▶ _Exercise details_: Go through the entries below and say how many lines contain the string "icon"; write only that number.

(Data listing begins)

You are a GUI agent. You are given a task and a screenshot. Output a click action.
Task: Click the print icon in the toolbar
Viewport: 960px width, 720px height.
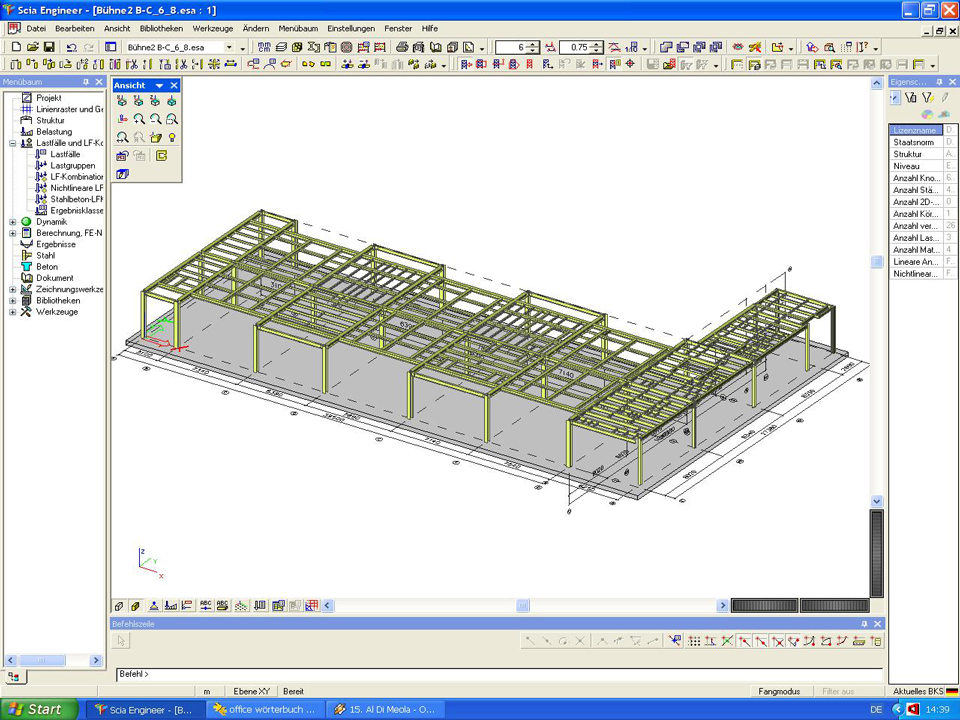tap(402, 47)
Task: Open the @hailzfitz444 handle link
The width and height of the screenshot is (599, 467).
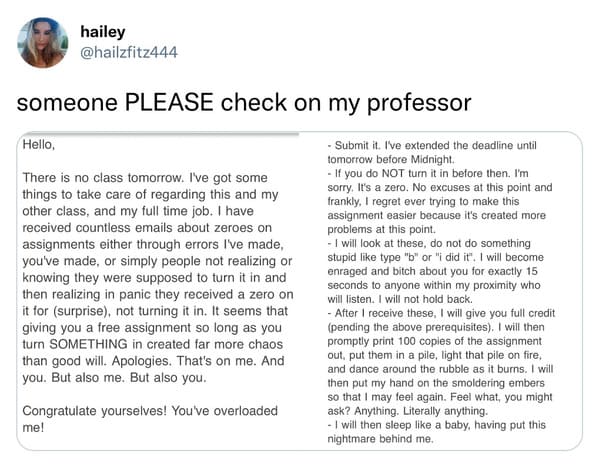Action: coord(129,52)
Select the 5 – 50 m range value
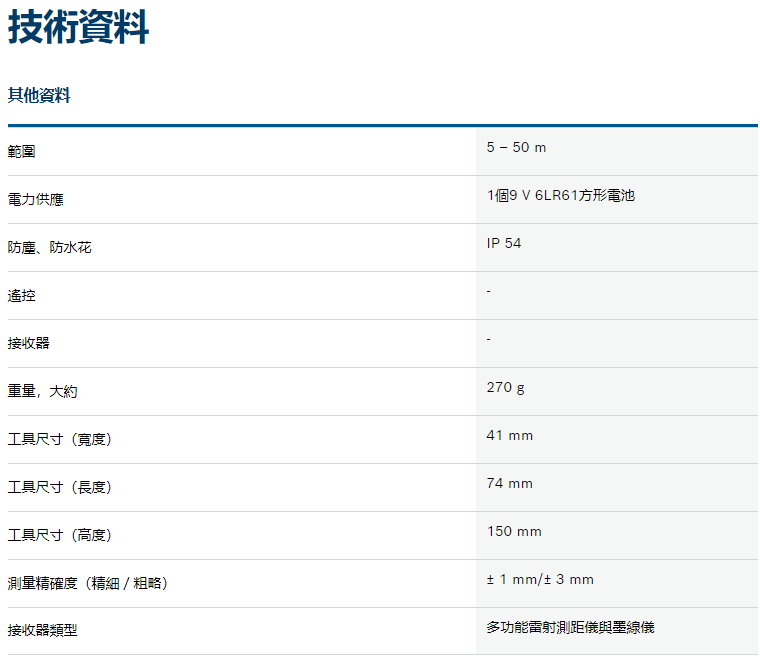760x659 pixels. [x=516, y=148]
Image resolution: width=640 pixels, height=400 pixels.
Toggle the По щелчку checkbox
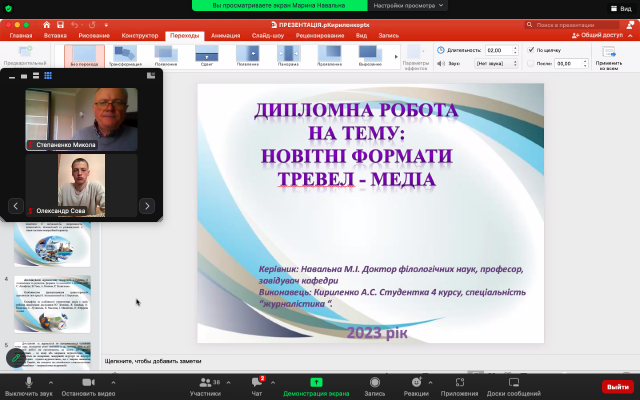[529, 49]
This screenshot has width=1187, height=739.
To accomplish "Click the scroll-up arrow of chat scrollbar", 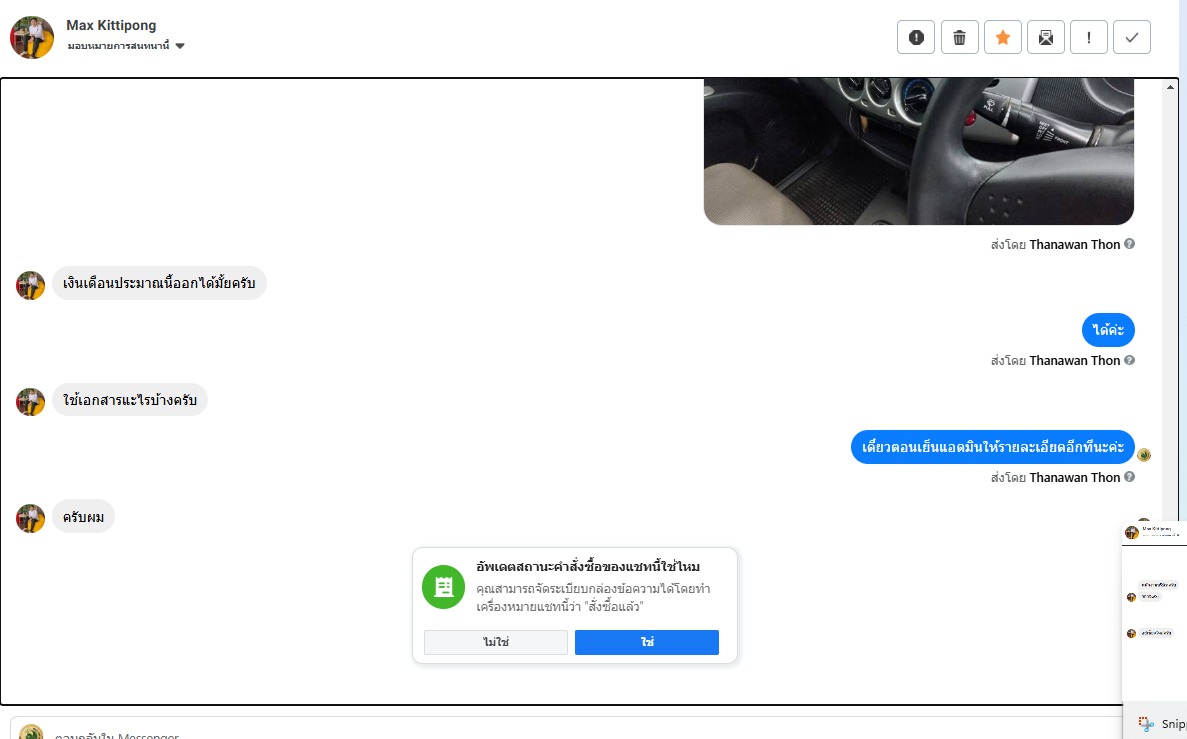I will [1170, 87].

(Data listing ends)
(Data listing begins)

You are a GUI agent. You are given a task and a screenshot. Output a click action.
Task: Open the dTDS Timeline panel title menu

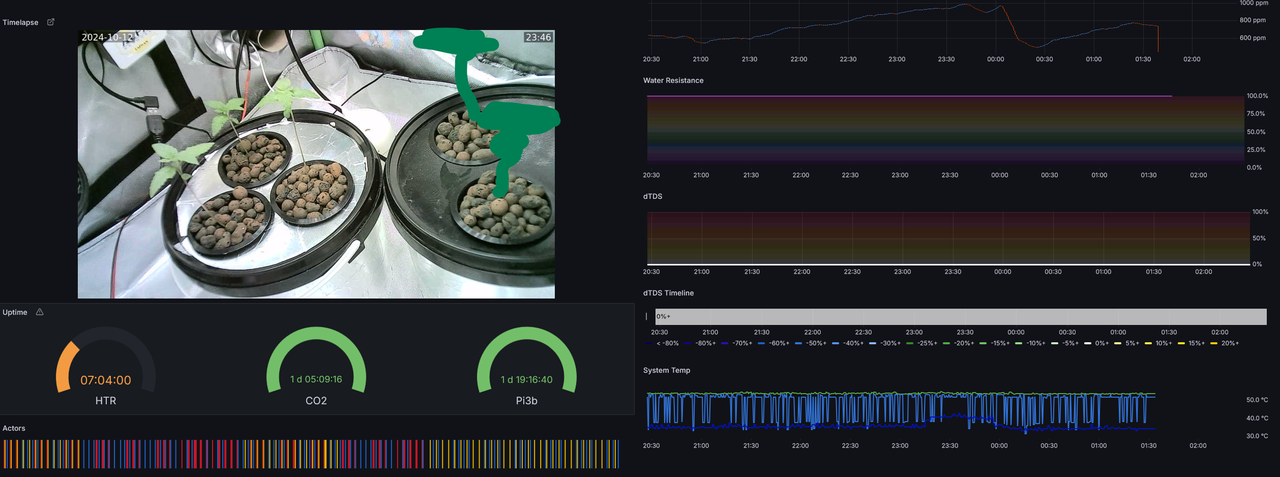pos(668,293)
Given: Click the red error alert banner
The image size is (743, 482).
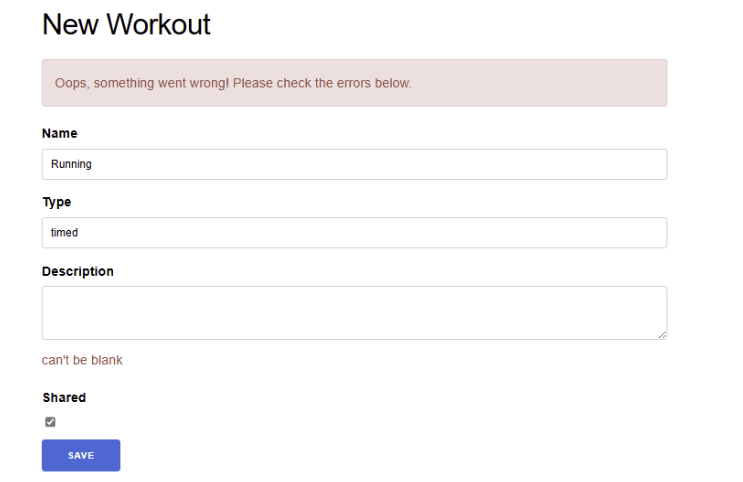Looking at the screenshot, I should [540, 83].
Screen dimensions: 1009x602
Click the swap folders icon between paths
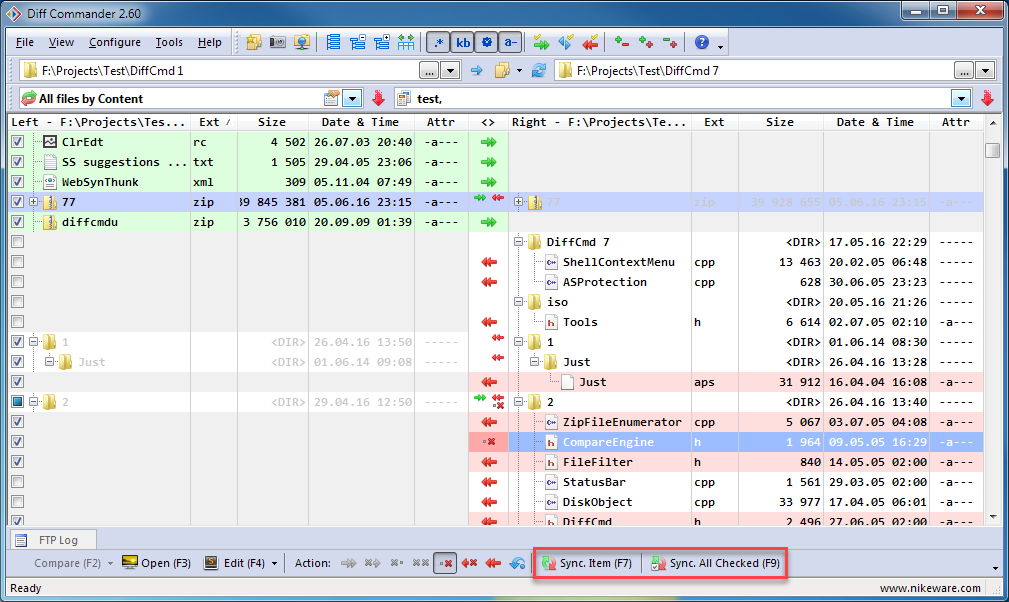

(Data listing ends)

▶ _Solved problem_: 2